A single number is the expected answer: the count of lines in the records below that contain "button".

MATERIAL TO PROCESS:
========================

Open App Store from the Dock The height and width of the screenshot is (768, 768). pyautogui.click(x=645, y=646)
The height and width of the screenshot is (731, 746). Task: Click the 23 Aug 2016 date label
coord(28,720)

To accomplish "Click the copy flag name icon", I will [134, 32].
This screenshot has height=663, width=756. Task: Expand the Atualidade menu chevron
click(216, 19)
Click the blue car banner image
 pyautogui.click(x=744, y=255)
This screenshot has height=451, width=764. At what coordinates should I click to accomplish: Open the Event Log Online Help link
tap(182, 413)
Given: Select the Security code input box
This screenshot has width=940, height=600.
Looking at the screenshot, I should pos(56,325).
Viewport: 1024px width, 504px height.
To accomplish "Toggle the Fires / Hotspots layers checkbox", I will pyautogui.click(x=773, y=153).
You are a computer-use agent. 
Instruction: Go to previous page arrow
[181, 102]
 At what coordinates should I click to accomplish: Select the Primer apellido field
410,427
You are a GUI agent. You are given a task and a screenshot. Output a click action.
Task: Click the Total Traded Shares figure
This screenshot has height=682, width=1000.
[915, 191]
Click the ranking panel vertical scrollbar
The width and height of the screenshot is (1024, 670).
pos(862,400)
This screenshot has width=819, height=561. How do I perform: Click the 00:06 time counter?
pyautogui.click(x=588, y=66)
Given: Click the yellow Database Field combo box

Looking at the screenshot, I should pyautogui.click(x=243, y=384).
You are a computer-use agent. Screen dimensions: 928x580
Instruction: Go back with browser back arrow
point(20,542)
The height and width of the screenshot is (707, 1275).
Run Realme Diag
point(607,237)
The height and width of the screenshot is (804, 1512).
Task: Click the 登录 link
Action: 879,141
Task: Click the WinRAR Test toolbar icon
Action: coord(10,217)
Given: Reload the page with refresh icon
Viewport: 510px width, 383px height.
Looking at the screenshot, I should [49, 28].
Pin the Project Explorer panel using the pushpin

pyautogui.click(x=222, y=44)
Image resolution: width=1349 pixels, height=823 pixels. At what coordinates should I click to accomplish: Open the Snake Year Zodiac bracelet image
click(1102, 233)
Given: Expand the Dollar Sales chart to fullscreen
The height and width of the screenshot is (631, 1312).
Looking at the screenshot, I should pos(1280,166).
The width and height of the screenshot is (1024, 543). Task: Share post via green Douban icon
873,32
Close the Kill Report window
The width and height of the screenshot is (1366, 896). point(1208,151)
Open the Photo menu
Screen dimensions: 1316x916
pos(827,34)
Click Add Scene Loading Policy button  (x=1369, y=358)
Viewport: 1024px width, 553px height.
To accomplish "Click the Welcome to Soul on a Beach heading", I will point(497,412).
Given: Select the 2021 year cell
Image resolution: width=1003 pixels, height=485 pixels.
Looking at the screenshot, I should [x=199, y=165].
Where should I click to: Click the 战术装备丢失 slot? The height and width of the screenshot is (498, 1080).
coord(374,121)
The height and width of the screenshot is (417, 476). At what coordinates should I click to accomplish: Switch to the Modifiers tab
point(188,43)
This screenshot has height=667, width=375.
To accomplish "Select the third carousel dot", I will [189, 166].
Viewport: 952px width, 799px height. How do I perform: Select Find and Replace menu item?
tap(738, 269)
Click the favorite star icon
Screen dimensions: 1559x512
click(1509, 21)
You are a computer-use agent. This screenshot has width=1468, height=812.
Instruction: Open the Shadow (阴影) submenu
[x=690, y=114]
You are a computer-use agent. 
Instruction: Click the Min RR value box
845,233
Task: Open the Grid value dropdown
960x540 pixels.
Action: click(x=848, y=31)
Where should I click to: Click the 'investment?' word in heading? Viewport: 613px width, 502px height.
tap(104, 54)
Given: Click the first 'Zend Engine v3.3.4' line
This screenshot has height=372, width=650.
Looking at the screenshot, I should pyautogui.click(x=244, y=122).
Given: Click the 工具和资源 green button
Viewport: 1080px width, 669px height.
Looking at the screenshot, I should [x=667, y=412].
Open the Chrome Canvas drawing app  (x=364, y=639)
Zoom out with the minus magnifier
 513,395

========================

REPLY: 2